Państwowy Fundusz Rehabilitacji Osób Niepełnosprawnych (PFRON) refunduje niepełnosprawnym osobom prowadzącym działalność gospodarczą i rolnikom (ewentualnie rolnikom zobowiązanym do opłacania składek za niepełnosprawnego domownika) obowiązkowe składki na ubezpieczenie emerytalne i rentowe albo na ubezpieczenie społeczne rolników. Refundacja wynosi 30, 60 lub 100 proc. składek w zależności od stopnia niepełnosprawności.

Zobacz także: Senat: ruszyły prace dot. refundacji składek dla niepełnosprawnych

Obecnie warunkiem refundacji jest terminowe opłacenie składek w całości. Nawet minimalne opóźnienie powoduje utratę możliwości uzyskania refundacji składek. Zdaniem autorów projektu przepis wydaje się zbyt restrykcyjny w kontekście uprawnień, jakie mają pracodawcy korzystający z dofinansowania do wynagrodzeń pracowników niepełnosprawnych. W ich przypadku, koszty płacy (w tym obowiązkowe składki na ubezpieczenia społeczne) poniesione z opóźnieniem nie dłuższym niż 14 dni w stosunku do terminów wynikających z odrębnych przepisów, nie powodują utraty uprawnienia do otrzymania dofinansowania do wynagrodzenia pracownika niepełnosprawnego.

"Projekt dotyczy osób niepełnosprawnych prowadzących działalność gospodarczą, które po ewentualnym przyjęciu tego projektu ustawy będą mogły ubiegać się o refundację składek na ubezpieczenia społeczne pod warunkiem opłacenia tych składek w całości przed dniem złożenia wniosku za okres, którego składki dotyczą, a nie jak to jest sformułowane obecnie - po ich terminowym opłaceniu w całości" - wyjaśnił w środę na posiedzeniu sejmowej komisji polityki społecznej senator Jan Filip Libicki(PO) przedstawiając projekt.

Zobacz także: Senat: niepełnosprawni nie będą zwracać refundacji składek ZUS

Dodał, że "proponowana regulacja dotyczy przypadków osób, które spóźniły się z opłaceniem składek ZUS jeden, dwa lub trzy dni, następnie otrzymywały zaświadczenia z ZUS, że tak małe opóźnienie nie jest traktowane przez ZUS jako zaległość, z kolei jeżeli chodzi o PFRON, który te składki refundował, istnieje sztywny zapis dotyczący tego, że składki w terminie oznaczają składki opłacone do 10 dnia każdego miesiąca". "W związku z tą różnicą mieliśmy przypadki, że PRON występował do tych osób o zwrot refundacji wraz z odsetkami, których te osoby nie są w stanie uregulować. Obecnie taka sytuacja dotyczy ok. 250 osób" - mówił Libicki.
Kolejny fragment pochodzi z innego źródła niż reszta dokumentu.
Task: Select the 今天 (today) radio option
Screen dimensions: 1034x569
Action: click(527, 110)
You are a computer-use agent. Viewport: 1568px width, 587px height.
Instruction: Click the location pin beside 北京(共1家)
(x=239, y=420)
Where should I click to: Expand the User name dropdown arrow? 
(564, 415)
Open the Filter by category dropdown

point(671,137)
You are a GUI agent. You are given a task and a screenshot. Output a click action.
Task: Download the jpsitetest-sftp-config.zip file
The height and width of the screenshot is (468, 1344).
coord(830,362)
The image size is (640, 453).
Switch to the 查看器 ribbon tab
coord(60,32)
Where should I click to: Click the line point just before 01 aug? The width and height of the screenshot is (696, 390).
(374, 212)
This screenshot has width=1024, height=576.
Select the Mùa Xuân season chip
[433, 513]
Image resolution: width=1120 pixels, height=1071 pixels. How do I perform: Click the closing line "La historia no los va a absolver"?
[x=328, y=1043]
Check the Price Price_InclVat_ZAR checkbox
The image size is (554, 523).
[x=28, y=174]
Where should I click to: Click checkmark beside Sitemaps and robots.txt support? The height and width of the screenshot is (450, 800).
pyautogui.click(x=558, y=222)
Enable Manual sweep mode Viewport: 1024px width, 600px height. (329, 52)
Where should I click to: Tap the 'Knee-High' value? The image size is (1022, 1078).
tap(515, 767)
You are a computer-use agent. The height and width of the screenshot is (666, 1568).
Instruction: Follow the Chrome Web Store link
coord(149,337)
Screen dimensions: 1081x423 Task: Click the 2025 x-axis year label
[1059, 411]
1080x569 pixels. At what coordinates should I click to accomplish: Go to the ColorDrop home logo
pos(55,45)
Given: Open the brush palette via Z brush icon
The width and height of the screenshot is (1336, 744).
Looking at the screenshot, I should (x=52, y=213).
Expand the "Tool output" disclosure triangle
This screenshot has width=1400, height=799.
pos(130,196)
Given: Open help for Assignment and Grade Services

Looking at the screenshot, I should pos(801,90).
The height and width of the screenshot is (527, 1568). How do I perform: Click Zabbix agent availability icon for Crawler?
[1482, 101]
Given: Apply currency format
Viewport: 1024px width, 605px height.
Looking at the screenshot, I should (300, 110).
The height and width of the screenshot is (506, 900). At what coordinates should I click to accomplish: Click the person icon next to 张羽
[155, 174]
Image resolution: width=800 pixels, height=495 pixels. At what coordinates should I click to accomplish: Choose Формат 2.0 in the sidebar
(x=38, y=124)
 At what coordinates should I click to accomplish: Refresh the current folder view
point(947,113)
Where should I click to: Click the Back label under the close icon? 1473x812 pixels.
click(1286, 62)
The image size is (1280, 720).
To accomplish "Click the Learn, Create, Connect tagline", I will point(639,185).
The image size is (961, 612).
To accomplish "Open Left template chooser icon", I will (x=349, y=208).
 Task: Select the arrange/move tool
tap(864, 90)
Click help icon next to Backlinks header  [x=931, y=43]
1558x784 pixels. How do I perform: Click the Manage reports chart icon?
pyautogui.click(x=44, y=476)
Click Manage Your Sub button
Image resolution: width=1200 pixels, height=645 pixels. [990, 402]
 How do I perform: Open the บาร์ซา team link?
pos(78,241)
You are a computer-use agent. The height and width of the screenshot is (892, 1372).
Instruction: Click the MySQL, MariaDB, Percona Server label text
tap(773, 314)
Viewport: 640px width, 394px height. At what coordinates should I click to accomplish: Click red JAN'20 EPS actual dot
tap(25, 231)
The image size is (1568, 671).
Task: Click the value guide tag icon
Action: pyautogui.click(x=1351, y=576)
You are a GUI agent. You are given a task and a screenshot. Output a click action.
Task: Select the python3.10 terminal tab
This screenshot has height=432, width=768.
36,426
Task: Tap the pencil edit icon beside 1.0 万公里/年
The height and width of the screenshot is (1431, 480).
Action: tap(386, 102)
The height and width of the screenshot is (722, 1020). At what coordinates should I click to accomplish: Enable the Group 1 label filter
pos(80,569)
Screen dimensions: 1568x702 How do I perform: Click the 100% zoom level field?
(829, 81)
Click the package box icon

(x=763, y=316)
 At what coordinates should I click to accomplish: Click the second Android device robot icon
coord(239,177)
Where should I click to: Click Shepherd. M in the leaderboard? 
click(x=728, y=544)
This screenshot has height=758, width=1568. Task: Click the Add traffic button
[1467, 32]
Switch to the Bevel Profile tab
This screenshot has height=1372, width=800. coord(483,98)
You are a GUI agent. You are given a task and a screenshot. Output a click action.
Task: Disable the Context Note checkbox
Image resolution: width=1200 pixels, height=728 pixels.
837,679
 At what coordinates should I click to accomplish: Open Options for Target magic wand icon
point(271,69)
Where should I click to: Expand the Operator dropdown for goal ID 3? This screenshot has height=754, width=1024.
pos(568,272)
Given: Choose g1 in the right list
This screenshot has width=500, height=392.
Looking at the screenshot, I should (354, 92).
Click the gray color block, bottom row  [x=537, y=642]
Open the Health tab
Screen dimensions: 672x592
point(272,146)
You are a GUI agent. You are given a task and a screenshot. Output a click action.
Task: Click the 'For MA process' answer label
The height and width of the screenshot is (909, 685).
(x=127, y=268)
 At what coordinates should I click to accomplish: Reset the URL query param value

"Ponadto w myśl projektu, prezes PFRON miałby możliwość rozłożenia tej zwrotowej należności na raty, odraczania terminów jej płatności, bądź nawet umarzania" - wyjaśnił senator.

Jak podkreślił Libicki, podobny projekt jest złożony w podkomisji sejmowej komisji polityki społecznej z inicjatywy poseł Józefy Hrynkiewicz (PiS).

Posłowie zdecydowali o skierowaniu projektu senackiego do podkomisji i wspólnej pracy nad obydwoma projektami.

Inspiracją do powstania projektu był przypadek niepełnosprawnego przedsiębiorcy, który przez pomyłkę opłacał składki do ZUS nie do 10. dnia każdego miesiąca, lecz do 15. Z tego powodu ma teraz dług wobec PFRON-u, choć ZUS wystawił mu zaświadczenie, że nigdy nie zalegał ze składkami. Zakład uznał bowiem, że opóźnienia we wpłatach były na tyle małe, że nie naliczano mu odsetek.